WORK TO BE COMPLETED: Some lines in the entries contain the word "computer". Copy all of them.

[Collected data]
[Start of section]
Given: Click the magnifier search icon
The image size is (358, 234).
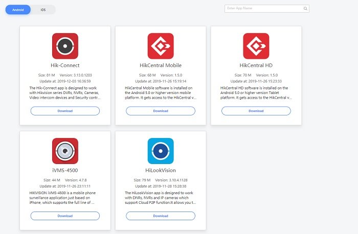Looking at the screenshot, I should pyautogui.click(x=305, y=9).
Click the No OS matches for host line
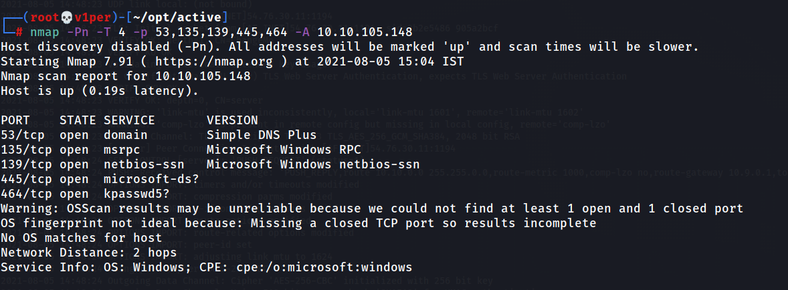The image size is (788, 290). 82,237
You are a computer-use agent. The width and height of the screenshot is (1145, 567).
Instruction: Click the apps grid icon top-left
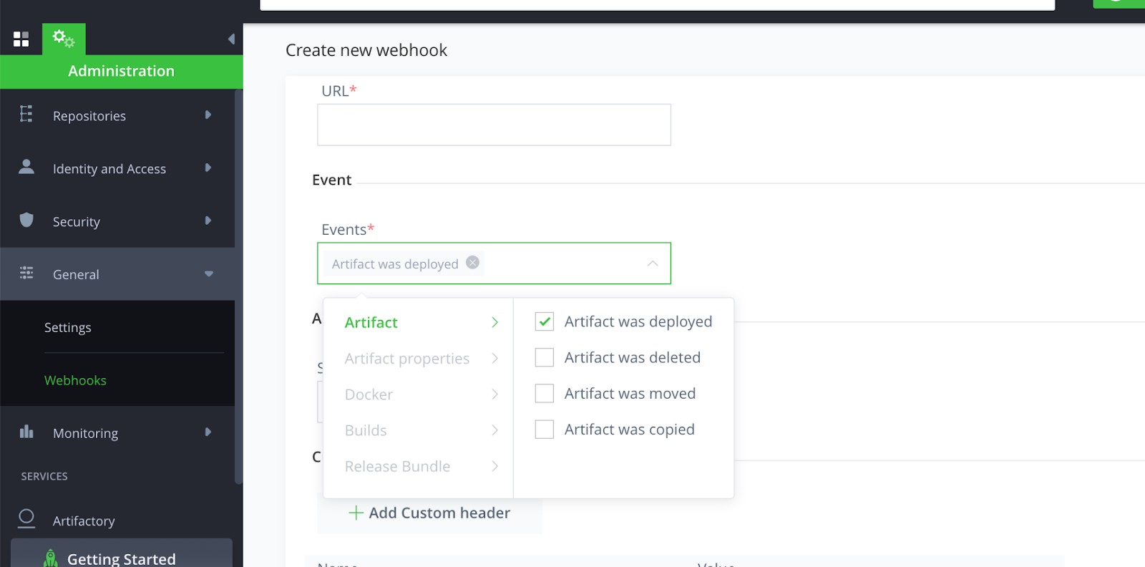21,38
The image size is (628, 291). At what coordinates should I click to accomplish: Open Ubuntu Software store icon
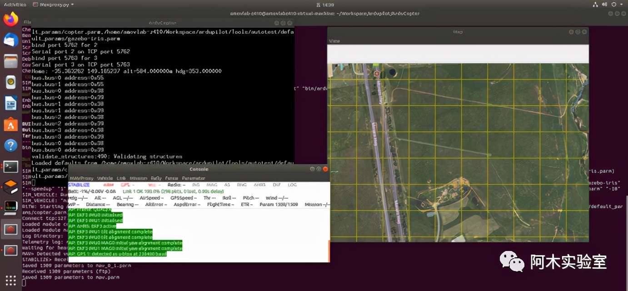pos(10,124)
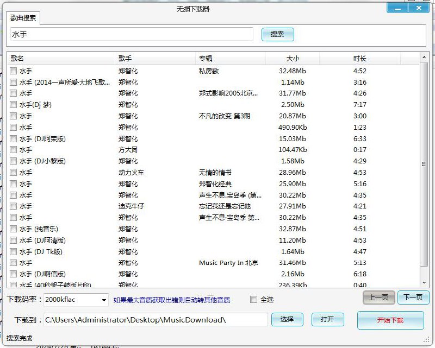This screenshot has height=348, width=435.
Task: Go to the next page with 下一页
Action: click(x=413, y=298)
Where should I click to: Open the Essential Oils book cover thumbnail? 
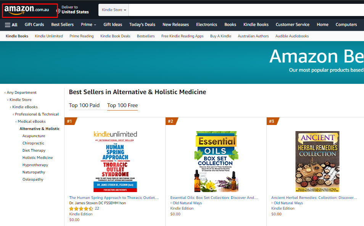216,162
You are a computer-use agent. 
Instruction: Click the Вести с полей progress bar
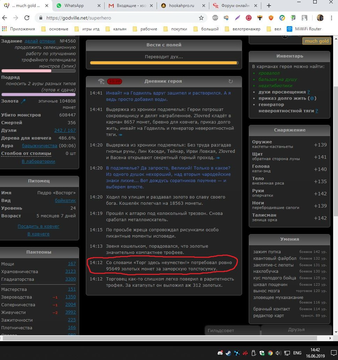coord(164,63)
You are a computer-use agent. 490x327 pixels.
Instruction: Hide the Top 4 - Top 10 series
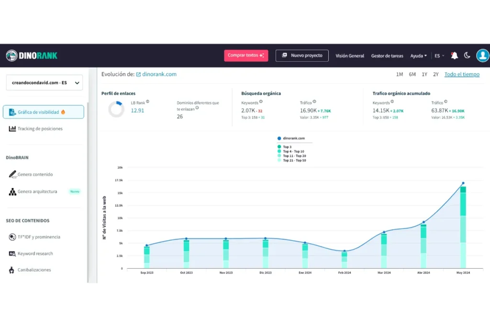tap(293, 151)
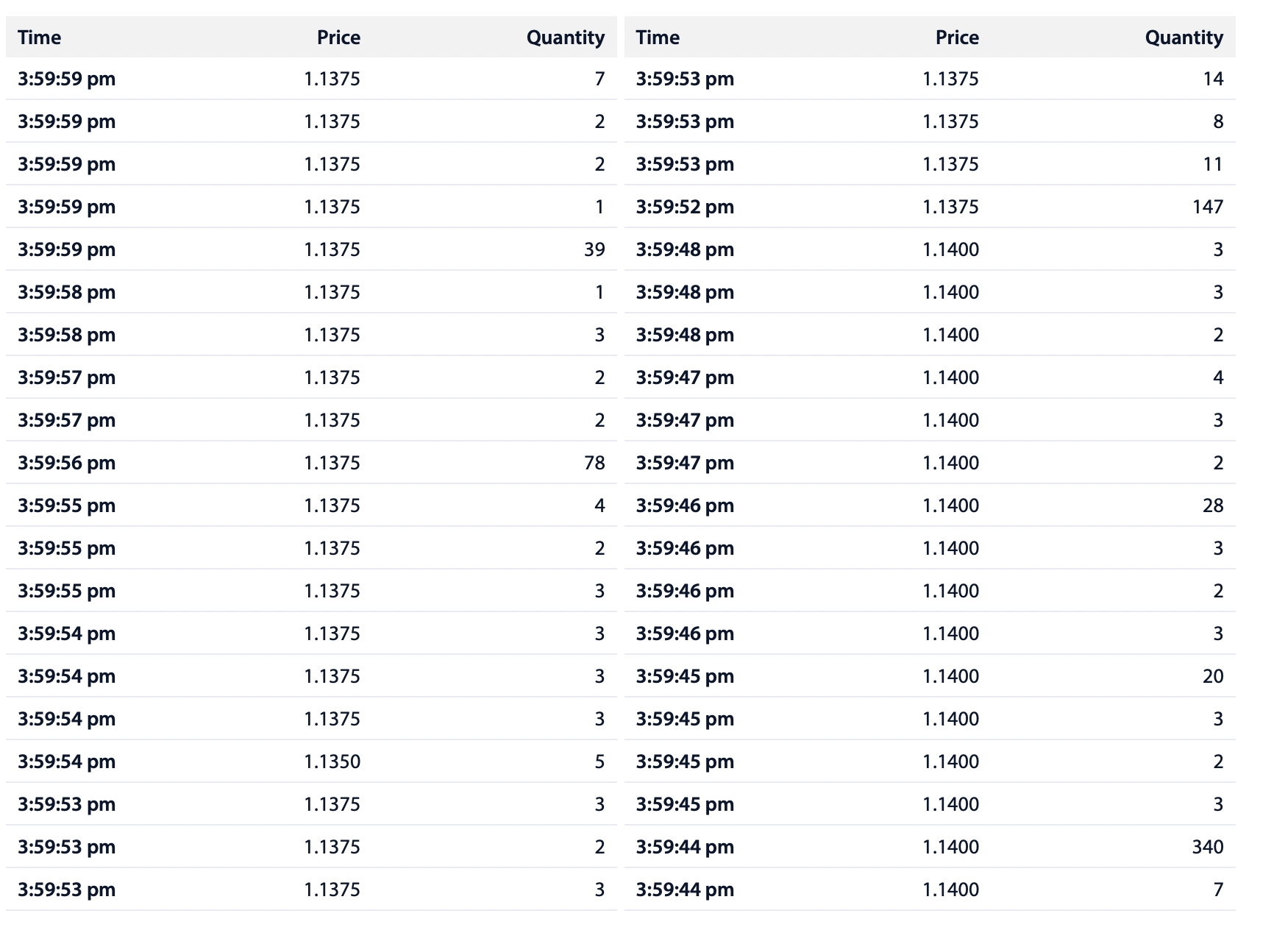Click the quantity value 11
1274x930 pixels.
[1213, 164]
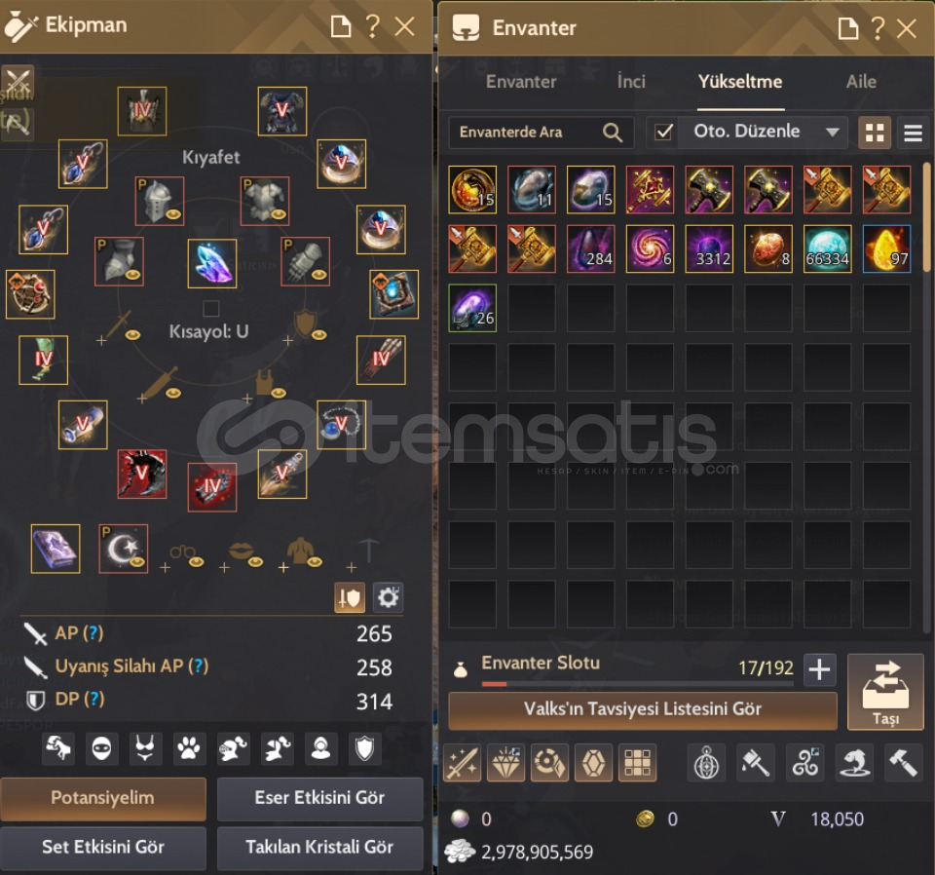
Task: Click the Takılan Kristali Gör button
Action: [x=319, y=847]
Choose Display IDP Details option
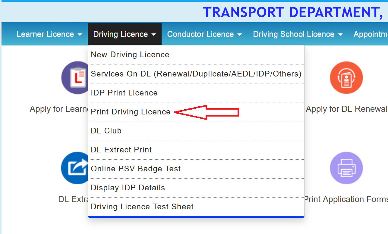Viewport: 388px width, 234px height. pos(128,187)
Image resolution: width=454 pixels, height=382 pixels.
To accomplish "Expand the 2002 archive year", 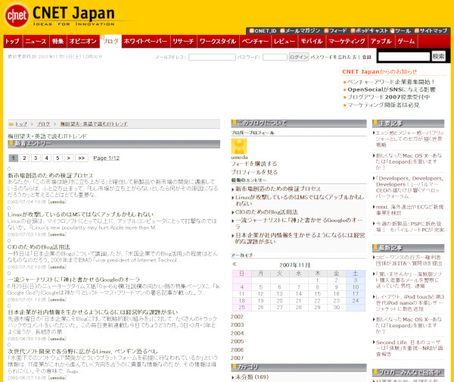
[End of section]
YOUR RESPONSE:
You are a computer-use agent. The width and height of the screenshot is (1145, 567).
You are a computer-use agent. 
You are a computer-use agent. 490x327 pixels.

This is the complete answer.